4 Replies Latest reply on May 18, 2011 4:08 PM by Bill McEachern

    Solid/Shell Error

    Matt Medford

      Using Simulation 2010, I'm running a static analysis of a clamp fixture (1/8th sector - see attached picture).  There are 4 bolts around the perimeter to hold the fixture together, and 5th bolt in the center which applies pressure to a plunger.  The plunger sandwiches a copper disk with a thin (.0003" thick) titanium foil.  You can't see the foil in the attached picture because it's so thin relative to the rest of the parts.  The loads in the bolts are accomplished by defining interference contacts at the bolt heads.  (Of course, this is a pain in SWX because you have to iterate on the bolt lengths - which requires bolt models of various lengths - until you get the right load values.  In Ansys, you would simply define the contact and change the interference as an option in the contact element.  Much easier to change a value in a dialog box than it is to "Replace Components".  But this is all a separate discussion and I'll get off my rant now...)

       

      Most axial interfaces are defined as No Penetration.  The bolt thread contacts are bonded.  As mentioned, the bolt heads have intereference fits.

       

      The foil is modeled as a surface-plane that is then converted to sheet metal with the .0003" thickness.  This then automatically meshes as a shell.  (If I model it as a solid, Simulation chokes on appying the symmetry constraints to the symmetry planes of the foil and also bungs up the meshing of the foil - obviously because the aspect ratio is so severe with such a thin element.)  When I try to Run the analysis, I get the attached cryptic error.  In addition to lousy English, it's difficult to make out what the error is suggesting to try to remedy the problem.

       

      And, yes, it's necessary to have the foil in the analysis.  It's obviously too thin to contribute to the stiffness of the structure, but I need to look at how the pressure profile on the foil/copper interface changes when temperatures are applied (very different CTE's) and friction is considered.

       

      I'd be much obliged for any suggestions and or commentary.

       

      Thanks.

      cryptic.jpgclamp-model.jpg

        • Re: Solid/Shell Error
          Jerry Steiger

          Matt,

           

          I'm just guessing here, but it might have to do with how the thickness is added to your surface model. I can imagine that the thickness could be added symetrically up and down, all up or all down. If your model was built assuming one of the choices but SW uses another, then your parts are going to be interfering on one side and have unwanted clearance on the other.

           

          It seems like you would be better off to run the analysis in two steps. In the first step, ignore the foil. In the second, just look at the anvil, copper, foil, plunger locally (just fairly thin slices of the anvil and plunger) and appy the loads from the first step. I think this is called substructure analysis in ANSYS. I've never run one, but it seems like it would make the problem much easier to solve.

           

          Jerry Steiger

            • Re: Solid/Shell Error
              Matt Medford

              Thanks for the response, Jerry.  First, there does not seem to be an option to change the direction that SW applies the thickness when converting a plane to sheet metal.  And when it's meshed by Simulation, it seems to automatically apply it to the midplane.

               

              So I played around with the shell definition by selecting sides to apply the shell thickness in the analysis tree, and that eliminated the error.  However, the model now doesn't solve because the plunger flies off to infinity (presumabley it can't figure out the no penetration contact).  I frickin' hate Solidworks Simulation.  Too bad Ansys is so bloody expensive - if I had access to it I'd have been done with this analysis a week ago.

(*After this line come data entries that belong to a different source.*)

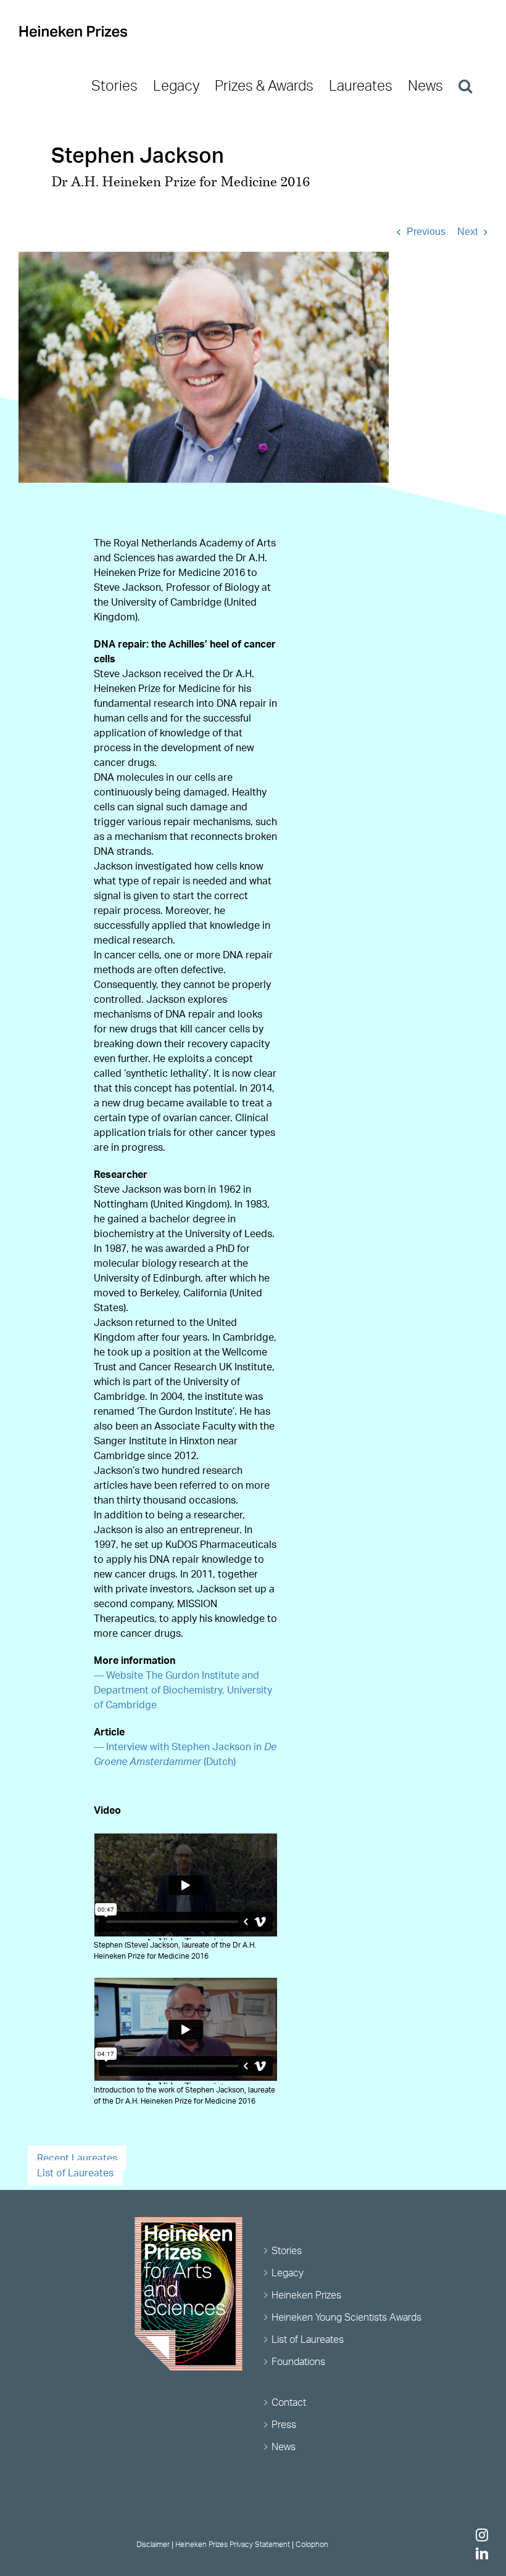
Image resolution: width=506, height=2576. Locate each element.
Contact (289, 2402)
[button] (465, 85)
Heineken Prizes (306, 2295)
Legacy (288, 2272)
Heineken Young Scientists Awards (346, 2317)
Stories (287, 2250)
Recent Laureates (77, 2158)
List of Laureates (75, 2173)
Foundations (298, 2361)
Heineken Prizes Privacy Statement (232, 2544)
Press (284, 2424)
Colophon (312, 2544)
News (284, 2446)
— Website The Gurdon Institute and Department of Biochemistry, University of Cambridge (183, 1690)
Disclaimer (153, 2544)
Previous (426, 231)
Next (467, 231)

                • Re: Solid/Shell Error
                  Jerry Steiger

                  Matt,

                   

                  Well, I often have problems with ANSYS as well, with parts flying through one another. I'm afraid I can't help with SW Simulation. I assume they have something similar to contact normal stiffness and pinball radius. The other thing I can think of that might help would be to minmize the time step, but if you are doing a linear analysis, you probably can't control that.

                   

                  Jerry Steiger

                  • Re: Solid/Shell Error
                    Bill McEachern

                    Best practice is to get rid of all solids you want to treat with shell elements and replace them with surfaces (offset the surface to wherever you want). In 2011 you have the abaility to offset the surface to put the thickness wherever you want it (I don't like the specification myself - percetange of thickness - it would be far more convient to use an offset for the center). The above method makes it obvious what shell has a chance of being automatically bonded to somehting else (if the edges are coincident to another shell - not that it guarantees anything - with bonded as the default). The basic rule is you have to manually apply a bonded contact to connect a shell to anything other than maybe another shell. Even then it is no guarantee.